Kulibayev, 44, is Kazakhstan’s third wealthiest person, according to Forbes magazine, with a net worth of $1.3 billion. He is one of the country’s most influential businessmen and a dominant figure in the oil and gas industry, which has earned him the nickname the “oil prince.” He heads the KazEnergy Association, Kazakhstan’s powerful oil and gas lobbying group and is the largest shareholder in Halyk Bank together with his wife Dinara Kulibayeva, the president’s second-eldest daughter.

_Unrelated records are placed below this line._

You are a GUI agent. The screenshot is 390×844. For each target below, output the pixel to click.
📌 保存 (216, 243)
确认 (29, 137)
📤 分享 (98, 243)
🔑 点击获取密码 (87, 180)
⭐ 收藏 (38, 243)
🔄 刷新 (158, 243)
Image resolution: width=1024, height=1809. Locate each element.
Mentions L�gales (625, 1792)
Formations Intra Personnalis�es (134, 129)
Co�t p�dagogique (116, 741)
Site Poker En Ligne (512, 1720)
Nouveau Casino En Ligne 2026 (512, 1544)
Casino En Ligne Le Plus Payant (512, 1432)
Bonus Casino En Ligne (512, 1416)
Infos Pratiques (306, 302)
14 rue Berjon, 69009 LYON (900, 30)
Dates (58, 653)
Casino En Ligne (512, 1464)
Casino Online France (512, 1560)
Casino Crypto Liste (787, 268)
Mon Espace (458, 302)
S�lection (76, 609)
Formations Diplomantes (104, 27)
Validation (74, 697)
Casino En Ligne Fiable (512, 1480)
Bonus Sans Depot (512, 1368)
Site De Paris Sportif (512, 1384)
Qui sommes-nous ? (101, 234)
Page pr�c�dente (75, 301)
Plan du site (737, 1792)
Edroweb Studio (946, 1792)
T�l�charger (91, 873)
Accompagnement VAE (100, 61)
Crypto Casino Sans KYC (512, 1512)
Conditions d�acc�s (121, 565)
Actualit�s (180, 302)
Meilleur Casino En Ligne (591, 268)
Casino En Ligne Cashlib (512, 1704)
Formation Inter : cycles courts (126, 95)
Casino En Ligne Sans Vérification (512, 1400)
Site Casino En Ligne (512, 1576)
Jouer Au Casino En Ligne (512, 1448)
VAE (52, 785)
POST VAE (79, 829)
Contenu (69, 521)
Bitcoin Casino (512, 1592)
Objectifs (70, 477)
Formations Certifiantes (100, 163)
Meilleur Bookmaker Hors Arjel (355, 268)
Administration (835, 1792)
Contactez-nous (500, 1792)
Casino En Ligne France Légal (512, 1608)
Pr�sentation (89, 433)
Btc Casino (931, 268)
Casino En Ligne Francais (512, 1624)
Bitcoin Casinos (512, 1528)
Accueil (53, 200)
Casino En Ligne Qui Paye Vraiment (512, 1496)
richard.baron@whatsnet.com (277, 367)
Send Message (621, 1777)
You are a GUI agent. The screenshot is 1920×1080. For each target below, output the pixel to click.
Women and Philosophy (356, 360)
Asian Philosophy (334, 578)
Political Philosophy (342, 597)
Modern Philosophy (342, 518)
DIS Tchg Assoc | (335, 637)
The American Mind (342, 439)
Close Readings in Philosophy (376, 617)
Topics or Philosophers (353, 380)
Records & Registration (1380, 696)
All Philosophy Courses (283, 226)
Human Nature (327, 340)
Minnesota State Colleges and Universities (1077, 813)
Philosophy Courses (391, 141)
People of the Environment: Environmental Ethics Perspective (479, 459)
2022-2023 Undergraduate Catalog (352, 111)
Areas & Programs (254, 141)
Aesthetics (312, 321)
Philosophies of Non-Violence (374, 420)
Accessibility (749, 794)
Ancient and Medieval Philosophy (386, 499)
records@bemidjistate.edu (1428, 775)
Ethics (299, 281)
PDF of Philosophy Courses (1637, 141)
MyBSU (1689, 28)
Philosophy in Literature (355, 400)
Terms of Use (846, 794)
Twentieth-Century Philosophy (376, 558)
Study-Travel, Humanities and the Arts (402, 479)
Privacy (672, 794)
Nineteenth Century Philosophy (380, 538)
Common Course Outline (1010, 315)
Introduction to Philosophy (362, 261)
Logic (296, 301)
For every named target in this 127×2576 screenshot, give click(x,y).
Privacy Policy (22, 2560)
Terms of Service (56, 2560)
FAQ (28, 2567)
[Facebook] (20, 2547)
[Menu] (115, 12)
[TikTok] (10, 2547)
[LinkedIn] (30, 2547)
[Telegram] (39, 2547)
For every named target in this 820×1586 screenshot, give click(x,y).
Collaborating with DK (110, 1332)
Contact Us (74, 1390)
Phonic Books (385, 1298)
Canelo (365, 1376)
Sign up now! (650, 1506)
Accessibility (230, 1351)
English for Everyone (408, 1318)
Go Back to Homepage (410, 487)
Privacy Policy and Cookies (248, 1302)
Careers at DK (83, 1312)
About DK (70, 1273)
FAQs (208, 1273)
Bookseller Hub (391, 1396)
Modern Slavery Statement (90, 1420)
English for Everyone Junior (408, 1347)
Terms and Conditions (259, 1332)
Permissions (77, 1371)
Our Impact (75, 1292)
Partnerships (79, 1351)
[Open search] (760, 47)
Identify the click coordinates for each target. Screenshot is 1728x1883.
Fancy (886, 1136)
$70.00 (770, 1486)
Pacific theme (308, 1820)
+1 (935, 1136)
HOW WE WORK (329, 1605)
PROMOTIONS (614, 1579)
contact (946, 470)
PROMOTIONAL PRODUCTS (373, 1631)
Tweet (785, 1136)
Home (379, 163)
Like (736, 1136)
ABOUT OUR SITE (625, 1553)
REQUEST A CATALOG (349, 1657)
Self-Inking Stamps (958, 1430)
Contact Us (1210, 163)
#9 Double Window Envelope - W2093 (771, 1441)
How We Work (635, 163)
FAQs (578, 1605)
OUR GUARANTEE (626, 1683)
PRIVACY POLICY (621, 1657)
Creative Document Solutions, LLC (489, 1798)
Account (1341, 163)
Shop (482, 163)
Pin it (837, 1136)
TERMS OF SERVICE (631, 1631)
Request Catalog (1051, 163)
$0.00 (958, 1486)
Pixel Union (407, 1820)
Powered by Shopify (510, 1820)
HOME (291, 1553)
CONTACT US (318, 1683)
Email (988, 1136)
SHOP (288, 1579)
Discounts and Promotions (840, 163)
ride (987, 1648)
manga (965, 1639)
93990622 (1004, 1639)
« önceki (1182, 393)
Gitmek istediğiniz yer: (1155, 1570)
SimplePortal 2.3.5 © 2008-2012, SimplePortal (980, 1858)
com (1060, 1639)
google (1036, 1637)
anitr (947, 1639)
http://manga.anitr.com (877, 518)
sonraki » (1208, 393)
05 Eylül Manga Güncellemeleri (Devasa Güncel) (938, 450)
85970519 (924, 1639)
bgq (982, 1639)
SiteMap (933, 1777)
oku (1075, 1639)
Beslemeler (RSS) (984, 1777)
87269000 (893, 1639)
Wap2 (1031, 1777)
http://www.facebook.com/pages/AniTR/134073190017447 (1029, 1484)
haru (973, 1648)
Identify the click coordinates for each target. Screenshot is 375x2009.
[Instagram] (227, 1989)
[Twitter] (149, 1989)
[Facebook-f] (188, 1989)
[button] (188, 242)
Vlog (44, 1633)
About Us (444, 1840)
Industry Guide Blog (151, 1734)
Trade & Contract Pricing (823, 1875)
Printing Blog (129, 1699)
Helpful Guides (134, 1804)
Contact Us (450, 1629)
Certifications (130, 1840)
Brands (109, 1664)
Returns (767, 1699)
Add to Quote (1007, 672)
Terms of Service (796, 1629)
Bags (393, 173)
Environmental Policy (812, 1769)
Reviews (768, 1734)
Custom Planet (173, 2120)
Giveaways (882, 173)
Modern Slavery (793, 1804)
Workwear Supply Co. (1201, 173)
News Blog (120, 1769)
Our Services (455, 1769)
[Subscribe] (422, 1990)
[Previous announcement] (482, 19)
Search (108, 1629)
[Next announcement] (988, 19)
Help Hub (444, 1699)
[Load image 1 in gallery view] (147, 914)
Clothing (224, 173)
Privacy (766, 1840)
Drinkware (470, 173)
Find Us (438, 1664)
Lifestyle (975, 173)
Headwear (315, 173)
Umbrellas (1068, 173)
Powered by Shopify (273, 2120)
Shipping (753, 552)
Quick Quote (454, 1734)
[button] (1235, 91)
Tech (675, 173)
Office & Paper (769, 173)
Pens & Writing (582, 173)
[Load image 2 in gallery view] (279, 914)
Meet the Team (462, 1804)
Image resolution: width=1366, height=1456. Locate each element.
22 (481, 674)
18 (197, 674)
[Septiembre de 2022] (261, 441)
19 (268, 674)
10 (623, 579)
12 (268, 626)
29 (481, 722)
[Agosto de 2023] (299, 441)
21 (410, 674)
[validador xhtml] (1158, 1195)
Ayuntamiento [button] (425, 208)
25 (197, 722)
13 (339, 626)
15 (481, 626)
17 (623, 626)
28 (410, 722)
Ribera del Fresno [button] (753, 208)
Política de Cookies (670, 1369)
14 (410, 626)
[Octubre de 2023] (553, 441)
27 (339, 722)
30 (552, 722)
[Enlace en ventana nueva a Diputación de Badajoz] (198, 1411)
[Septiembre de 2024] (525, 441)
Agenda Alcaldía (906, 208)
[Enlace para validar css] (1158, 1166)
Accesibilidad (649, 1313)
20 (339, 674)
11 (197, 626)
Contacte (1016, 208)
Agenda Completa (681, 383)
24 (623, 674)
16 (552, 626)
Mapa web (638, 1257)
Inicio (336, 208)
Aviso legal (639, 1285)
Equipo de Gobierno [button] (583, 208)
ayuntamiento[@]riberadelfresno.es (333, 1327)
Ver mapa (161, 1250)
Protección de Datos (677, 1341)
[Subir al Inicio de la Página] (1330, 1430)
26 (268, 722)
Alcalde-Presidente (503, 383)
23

Kulibayev has often been mentioned as a possible successor of Nazarbayev, 70, but has so far largely preferred to stay out of the public eye. This is bound to change in his new role and may be the underlying reason for his appointment.
Nazarbayev has wanted to show his public support for his son-in-law, says political scientist Dosym Satpayev. More importantly, Kulibayev and Prime Minister Karim Massimov, who form an interest group, have been significantly strengthened by this move. Kelimbetov, the outgoing Samruk-Kazyna chairman, had been perceived as a political counterweight to Massimov and has now been sidelined (Golos Respubliki, April 15).
However, Kulibayev’s ascent to the top is by no means assured. Another presidential son-in-law, Rakhat Aliyev, once married to the eldest daughter Dariga Nazarbayeva, claims he fell from grace after telling Nazarbayev he wanted to be president. He was ambassador to Austria and has been living in hiding in Europe for the past few years. A Kazakh court found him guilty of kidnapping and extortion in absentia in 2008 and sentenced him to 40 years in jail.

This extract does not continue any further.